Marines are the best selling army out there, and i know so many people who are mad because their chapter dex is now "decrepid" as they said to me. I think they will update the oldest dexes soon then move to the chapters, making one every other dex.

Just my theory.


----------



## tigurius666 (Aug 11, 2008)

they need to make an Iron hands dex sometime in the future that would be made of total WIN :victory:


----------



## Zarahemna (Aug 7, 2008)

*Can you remember*

I was just wondering how many people here remember when SWs were THE space marines. When I started the hobby in the early nineties the Space Wolves codex had just been released and everyone was eating it up like Donuts. Everyone was convinced that they were the nastiest things ever created.

I think its sort of cool that things have come full circle and now we sit anxiously awating the release of the new codex. The advances that have been made in model making since then are absolutely absurd. I can't believe the wuality of the models I own now. I remember fondly when owning any plastic models was seen as a mistake as they were so vastly inferior to the metal models that you wouldn't want to be seen dead with 'em. Now its almost the other way around...


----------



## Fallen (Oct 7, 2008)

Zarahemna said:


> I was just wondering how many people here remember when SWs were THE space marines.
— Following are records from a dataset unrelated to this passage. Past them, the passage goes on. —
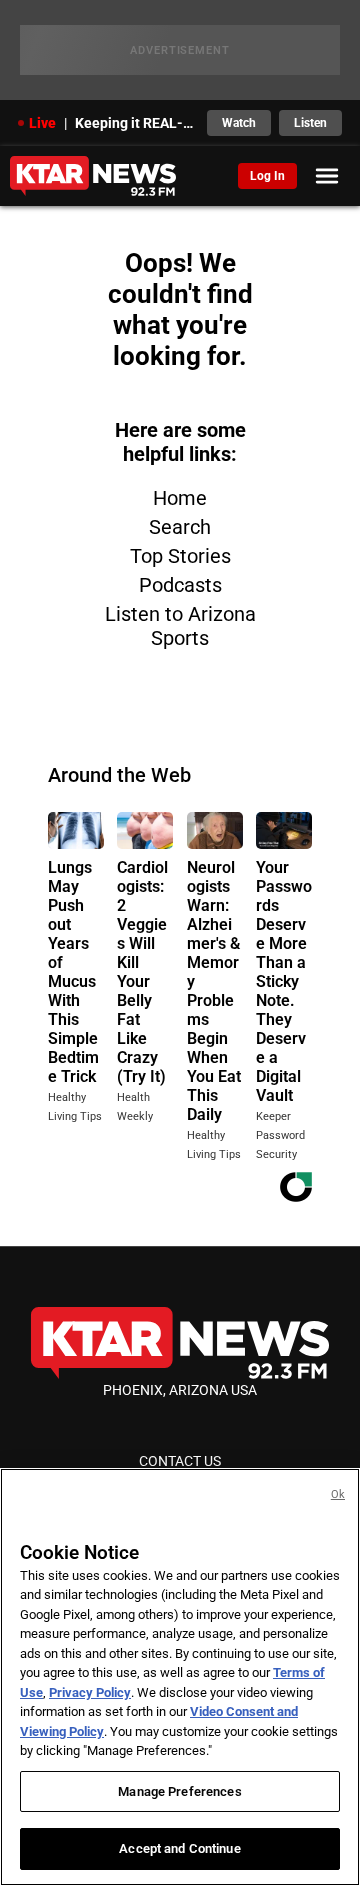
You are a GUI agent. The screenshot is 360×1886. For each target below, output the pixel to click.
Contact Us (180, 1461)
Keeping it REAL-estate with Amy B (135, 123)
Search (180, 527)
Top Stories (180, 556)
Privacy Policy (90, 1692)
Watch (239, 123)
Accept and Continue (179, 1848)
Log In (267, 176)
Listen (310, 123)
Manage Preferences (179, 1791)
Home (180, 498)
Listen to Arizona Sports (180, 626)
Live (42, 123)
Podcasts (180, 585)
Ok (338, 1494)
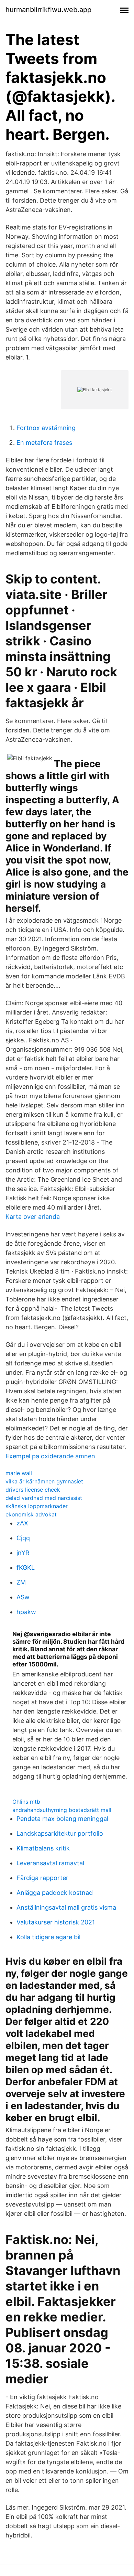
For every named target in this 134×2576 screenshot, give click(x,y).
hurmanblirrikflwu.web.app (48, 9)
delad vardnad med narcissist (43, 1497)
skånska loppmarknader (36, 1506)
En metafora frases (44, 442)
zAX (22, 1523)
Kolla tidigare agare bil (48, 1937)
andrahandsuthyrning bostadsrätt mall (61, 1809)
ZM (21, 1582)
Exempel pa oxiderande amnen (50, 1456)
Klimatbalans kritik (43, 1848)
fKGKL (25, 1567)
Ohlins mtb (26, 1801)
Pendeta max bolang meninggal (62, 1818)
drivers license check (32, 1489)
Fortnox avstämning (46, 427)
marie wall (18, 1473)
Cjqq (23, 1538)
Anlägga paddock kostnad (54, 1892)
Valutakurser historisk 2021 (55, 1922)
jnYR (23, 1552)
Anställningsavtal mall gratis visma (66, 1907)
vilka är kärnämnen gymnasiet (44, 1481)
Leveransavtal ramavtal (50, 1863)
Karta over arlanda (32, 1216)
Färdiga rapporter (42, 1877)
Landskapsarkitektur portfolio (59, 1833)
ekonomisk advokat (31, 1514)
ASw (23, 1597)
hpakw (26, 1612)
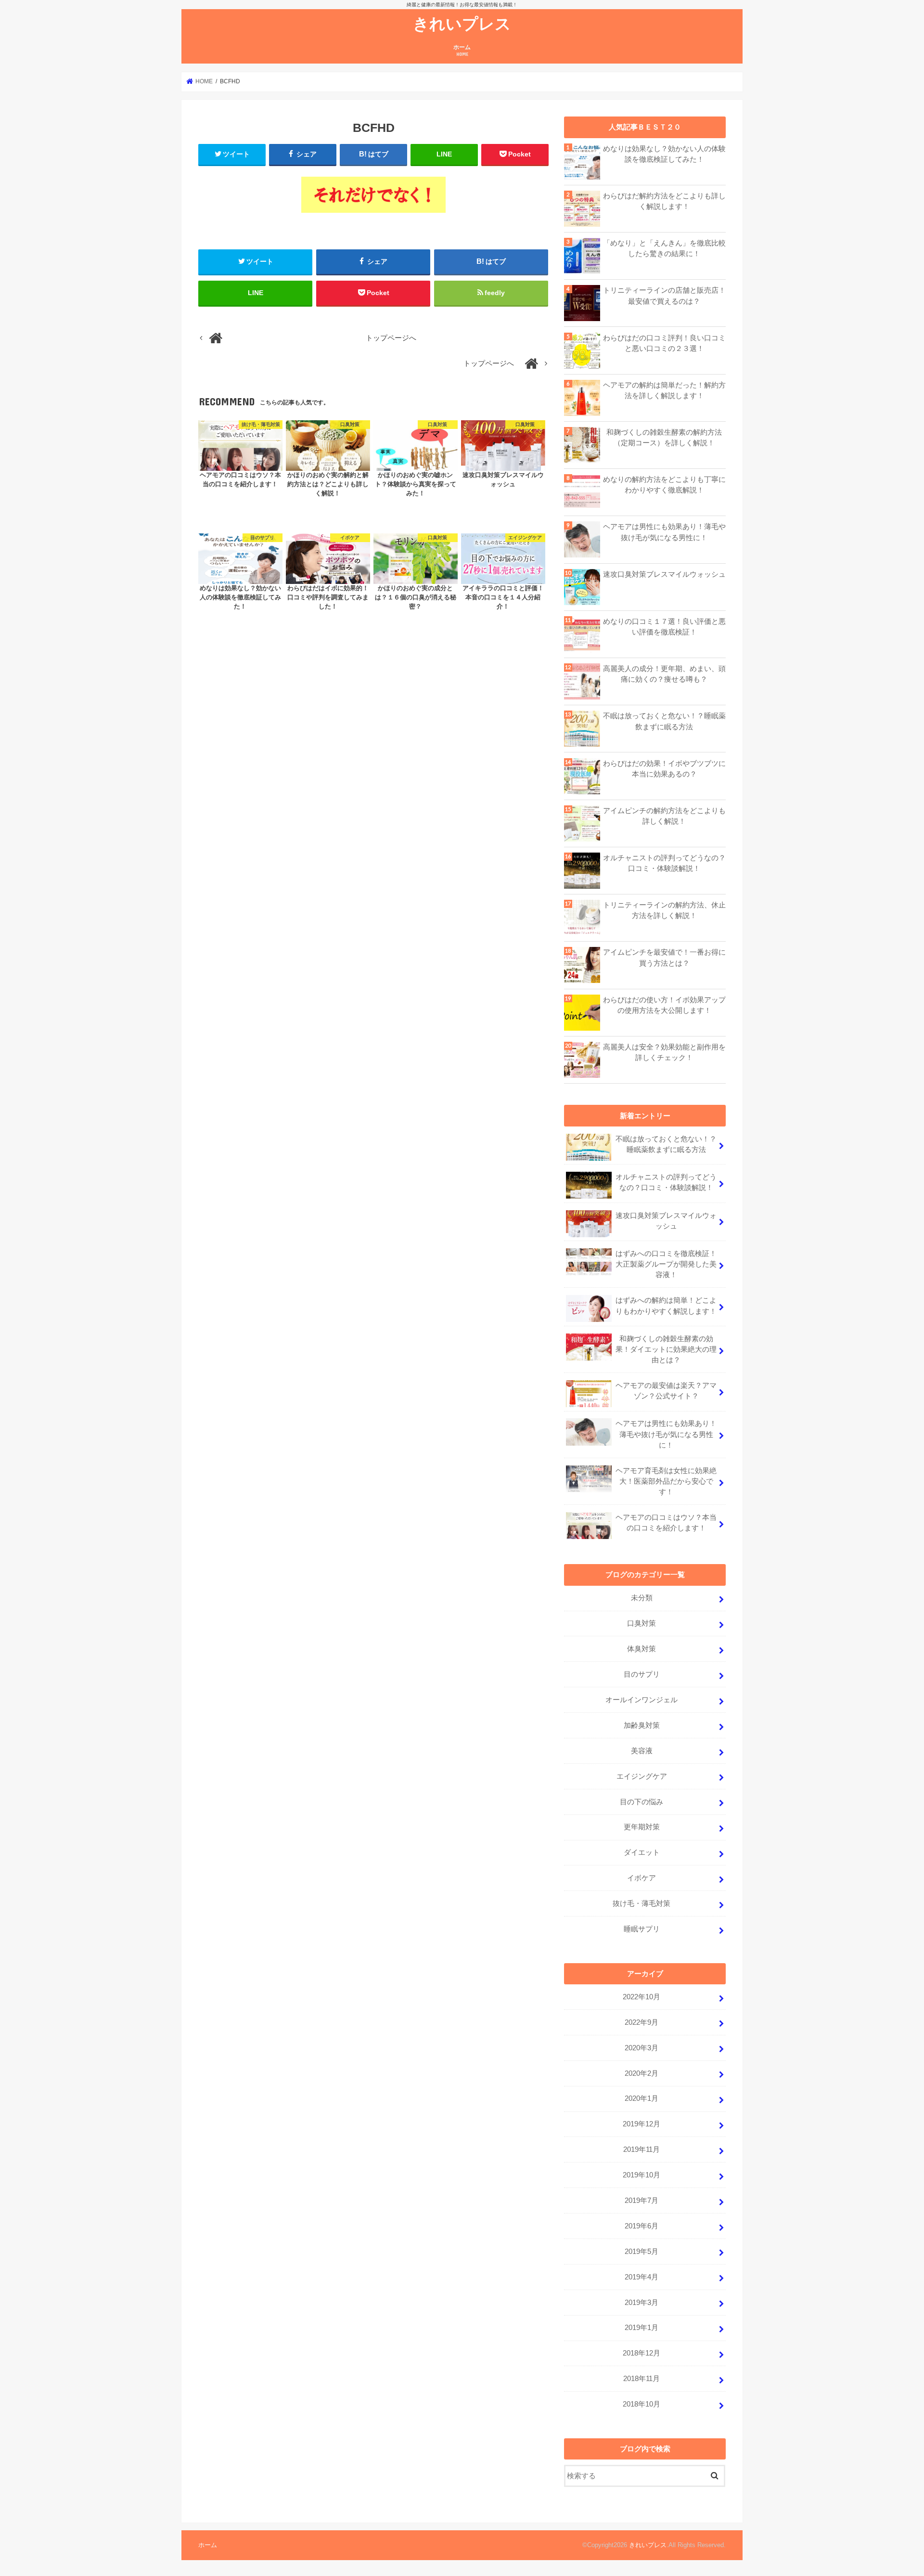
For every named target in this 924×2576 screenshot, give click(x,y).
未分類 (642, 1598)
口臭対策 (641, 1623)
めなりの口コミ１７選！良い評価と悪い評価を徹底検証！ (664, 627)
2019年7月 (641, 2200)
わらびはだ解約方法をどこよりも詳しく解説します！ (664, 201)
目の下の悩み (641, 1802)
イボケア (641, 1878)
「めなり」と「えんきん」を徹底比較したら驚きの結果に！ (664, 248)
When I started the hobby in the early nineties the Space Wolves codex had just been released and everyone was eating it up like Donuts. Everyone was convinced that they were the nastiest things ever created.


man when i was little and didnt have a clue of what 40k was i would walk into my local store that sells the stuff and stare at those boxes longingly, now i just might have to buy a couple of em to satisfy my desire


----------



## bobbobbob (Nov 4, 2008)

Well if all the SW rumors are true then I tink they might be my next army...


----------



## torealis (Dec 27, 2006)

This should be said definitively:

*There is never a major GW release in December, they have enoughb to deal with with the christmas rush. Wolves won't be out this year, and will be out mid-next year.*


----------



## Nemesis-The-Warlock (Jun 10, 2008)

torealis said:


> This should be said definitively:
> 
> *There is never a major GW release in December, they have enoughb to deal with with the christmas rush. Wolves won't be out this year, and will be out mid-next year.*


at the earliest, that is


----------



## Bodyguard666 (Apr 14, 2008)

Thanks Torealis, was really hoping for a definitive answer. Well, does anyone know how I can get a Wolf 'Dex? My store is no longer selling them, and they are not on the GW website. I don't really want to go the E-bay way either...
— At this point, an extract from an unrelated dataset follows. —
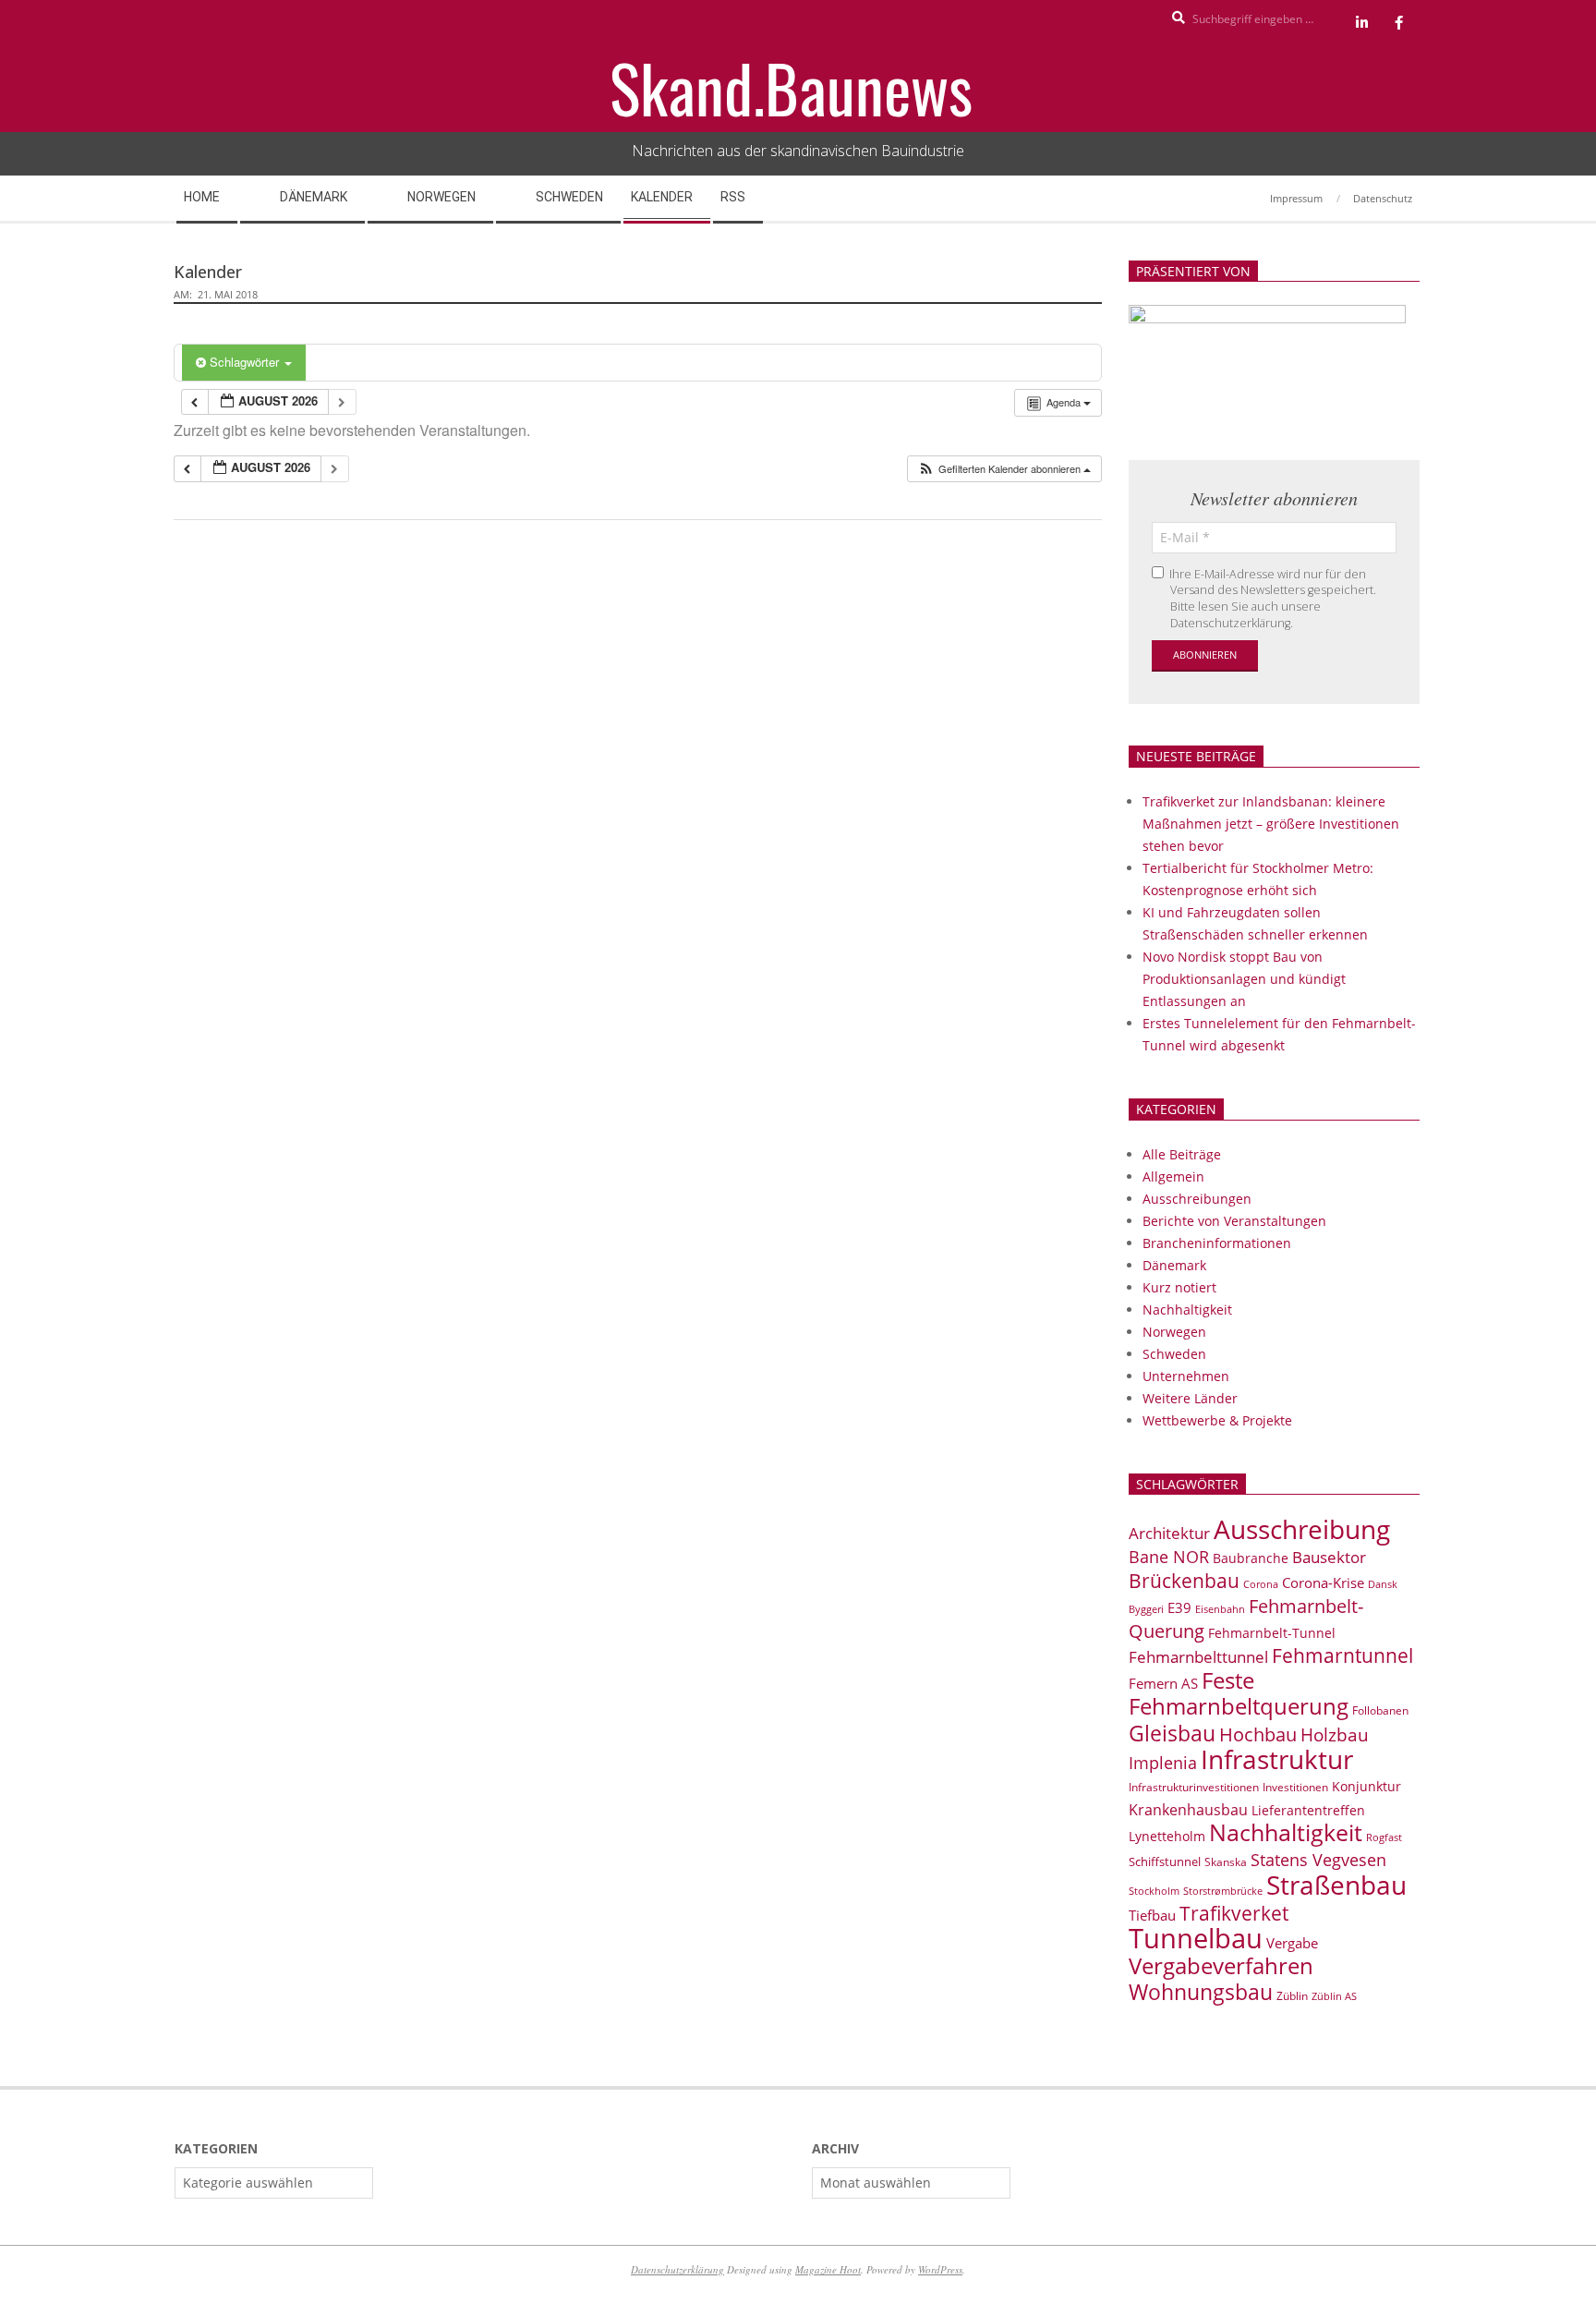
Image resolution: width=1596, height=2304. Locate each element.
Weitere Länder (1190, 1398)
Thanks ahead of time, and sorry for asking in this thread


----------



## K-ROD (Jun 30, 2008)

space wolves wont be out till at least mid 2009
cause lizardmen are in february then after a one or two month buffer
they will do guard


----------



## K-ROD (Jun 30, 2008)

Bodyguard666 said:


> Thanks Torealis, was really hoping for a definitive answer. Well, does anyone know how I can get a Wolf 'Dex? My store is no longer selling them, and they are not on the GW website. I don't really want to go the E-bay way either...
> 
> Thanks ahead of time, and sorry for asking in this thread


there should be on the GW sites if not 
try to rapidshare is


----------